- _About this task_:
Your response must be made up of each line in the data below that contains the string "text".
Records: Begin
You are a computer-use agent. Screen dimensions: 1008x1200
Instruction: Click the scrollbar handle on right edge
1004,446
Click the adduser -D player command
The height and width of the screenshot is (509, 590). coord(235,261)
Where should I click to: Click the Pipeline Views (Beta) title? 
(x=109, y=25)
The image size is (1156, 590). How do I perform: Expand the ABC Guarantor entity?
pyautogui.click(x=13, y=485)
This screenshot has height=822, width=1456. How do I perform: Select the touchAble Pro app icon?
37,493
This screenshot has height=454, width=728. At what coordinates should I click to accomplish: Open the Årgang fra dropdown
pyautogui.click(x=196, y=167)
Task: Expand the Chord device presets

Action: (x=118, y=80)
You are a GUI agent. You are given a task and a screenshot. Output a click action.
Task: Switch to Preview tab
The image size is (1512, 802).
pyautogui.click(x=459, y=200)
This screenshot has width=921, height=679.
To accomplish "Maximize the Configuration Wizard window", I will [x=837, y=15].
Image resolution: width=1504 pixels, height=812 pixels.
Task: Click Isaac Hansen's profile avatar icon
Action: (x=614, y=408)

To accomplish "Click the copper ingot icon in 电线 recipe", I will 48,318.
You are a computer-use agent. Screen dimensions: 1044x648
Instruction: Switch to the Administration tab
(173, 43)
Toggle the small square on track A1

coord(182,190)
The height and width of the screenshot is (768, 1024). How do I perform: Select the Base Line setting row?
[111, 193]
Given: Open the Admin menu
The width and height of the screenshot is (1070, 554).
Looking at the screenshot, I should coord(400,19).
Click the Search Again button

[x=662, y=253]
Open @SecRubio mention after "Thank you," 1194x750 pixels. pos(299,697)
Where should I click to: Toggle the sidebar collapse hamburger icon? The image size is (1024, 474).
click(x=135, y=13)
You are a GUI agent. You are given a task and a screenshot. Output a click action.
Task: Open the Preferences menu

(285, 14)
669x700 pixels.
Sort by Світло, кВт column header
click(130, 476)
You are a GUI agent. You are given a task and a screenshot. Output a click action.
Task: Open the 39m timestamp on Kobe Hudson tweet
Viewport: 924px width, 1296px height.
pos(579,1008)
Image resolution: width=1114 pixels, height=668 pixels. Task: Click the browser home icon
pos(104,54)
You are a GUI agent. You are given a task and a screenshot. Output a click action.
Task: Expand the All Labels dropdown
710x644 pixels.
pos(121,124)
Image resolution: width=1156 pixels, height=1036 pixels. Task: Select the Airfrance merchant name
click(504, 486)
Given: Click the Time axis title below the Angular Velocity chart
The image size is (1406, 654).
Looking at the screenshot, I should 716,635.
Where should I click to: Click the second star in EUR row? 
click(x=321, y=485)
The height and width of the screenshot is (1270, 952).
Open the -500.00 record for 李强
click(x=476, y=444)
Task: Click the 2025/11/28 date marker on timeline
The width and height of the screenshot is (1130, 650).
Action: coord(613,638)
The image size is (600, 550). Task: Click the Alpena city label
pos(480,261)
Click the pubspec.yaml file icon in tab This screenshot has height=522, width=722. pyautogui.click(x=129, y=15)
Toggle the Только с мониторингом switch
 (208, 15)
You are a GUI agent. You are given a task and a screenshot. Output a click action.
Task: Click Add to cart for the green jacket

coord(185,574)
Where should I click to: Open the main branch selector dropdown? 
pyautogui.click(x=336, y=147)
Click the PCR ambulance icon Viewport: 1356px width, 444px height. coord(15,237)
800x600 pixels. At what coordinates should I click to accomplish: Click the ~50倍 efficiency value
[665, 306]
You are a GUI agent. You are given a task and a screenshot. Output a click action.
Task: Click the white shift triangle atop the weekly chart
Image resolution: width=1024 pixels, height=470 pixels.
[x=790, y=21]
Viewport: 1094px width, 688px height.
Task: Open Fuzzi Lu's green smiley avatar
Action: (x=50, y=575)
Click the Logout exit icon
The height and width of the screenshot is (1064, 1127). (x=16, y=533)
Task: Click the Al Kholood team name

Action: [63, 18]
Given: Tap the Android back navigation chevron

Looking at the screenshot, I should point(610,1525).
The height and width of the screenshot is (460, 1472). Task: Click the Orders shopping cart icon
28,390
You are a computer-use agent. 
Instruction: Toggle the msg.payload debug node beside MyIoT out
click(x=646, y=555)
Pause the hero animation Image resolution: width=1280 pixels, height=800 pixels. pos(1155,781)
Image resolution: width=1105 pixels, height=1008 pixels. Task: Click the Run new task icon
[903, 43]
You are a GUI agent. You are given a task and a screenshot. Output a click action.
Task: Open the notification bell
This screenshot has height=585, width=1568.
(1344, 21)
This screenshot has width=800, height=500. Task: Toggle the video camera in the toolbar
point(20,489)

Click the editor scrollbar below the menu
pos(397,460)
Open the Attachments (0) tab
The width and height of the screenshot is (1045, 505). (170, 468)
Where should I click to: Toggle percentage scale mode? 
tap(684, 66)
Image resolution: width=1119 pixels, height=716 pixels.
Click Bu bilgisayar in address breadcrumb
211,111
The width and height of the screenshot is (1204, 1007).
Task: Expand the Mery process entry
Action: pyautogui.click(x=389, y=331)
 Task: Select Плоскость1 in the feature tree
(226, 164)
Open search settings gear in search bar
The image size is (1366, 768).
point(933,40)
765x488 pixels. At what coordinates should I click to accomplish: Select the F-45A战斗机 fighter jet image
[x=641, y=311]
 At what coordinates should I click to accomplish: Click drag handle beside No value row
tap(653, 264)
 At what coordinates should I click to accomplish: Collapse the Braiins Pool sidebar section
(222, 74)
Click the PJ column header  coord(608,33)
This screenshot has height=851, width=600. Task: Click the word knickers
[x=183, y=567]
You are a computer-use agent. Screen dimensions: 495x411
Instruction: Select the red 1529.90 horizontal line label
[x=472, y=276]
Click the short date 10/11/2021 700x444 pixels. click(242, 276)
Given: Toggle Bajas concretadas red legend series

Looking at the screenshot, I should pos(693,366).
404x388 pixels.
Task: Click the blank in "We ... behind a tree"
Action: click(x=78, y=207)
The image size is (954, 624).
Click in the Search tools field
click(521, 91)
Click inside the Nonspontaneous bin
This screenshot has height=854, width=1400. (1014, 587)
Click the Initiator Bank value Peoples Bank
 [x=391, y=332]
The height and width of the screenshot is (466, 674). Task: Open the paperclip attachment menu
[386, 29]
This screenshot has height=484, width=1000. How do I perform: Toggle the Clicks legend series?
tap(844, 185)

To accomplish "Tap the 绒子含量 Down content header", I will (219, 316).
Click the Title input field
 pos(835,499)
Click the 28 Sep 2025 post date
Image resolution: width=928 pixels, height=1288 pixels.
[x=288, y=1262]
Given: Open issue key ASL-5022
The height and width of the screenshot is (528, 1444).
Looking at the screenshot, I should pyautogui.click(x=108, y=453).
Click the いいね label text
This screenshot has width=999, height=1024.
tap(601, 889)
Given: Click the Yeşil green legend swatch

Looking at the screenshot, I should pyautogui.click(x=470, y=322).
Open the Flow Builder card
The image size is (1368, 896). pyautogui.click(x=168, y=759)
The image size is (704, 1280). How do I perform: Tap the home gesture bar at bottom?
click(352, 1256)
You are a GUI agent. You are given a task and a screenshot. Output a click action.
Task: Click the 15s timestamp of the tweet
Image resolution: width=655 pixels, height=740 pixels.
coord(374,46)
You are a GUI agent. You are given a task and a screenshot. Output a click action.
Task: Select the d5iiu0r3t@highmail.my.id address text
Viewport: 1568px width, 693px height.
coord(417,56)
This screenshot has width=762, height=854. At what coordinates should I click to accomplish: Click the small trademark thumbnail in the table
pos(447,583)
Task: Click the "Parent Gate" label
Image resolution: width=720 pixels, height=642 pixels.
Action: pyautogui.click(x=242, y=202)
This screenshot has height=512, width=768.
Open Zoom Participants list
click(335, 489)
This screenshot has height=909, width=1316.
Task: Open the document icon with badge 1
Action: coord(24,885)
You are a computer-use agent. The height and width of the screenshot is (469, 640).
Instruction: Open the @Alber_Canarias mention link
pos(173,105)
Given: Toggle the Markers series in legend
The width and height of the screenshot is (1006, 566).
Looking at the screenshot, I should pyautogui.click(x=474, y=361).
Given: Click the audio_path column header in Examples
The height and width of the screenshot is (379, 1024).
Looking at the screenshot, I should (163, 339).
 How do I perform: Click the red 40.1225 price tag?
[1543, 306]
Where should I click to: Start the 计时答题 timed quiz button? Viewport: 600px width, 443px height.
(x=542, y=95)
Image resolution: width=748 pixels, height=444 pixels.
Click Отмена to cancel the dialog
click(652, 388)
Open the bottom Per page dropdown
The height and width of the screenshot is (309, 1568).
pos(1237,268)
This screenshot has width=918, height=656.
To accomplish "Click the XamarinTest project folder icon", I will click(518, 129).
Records: End
- _Answer box_:
Click the いいね label text
Task: Select the d5iiu0r3t@highmail.my.id address text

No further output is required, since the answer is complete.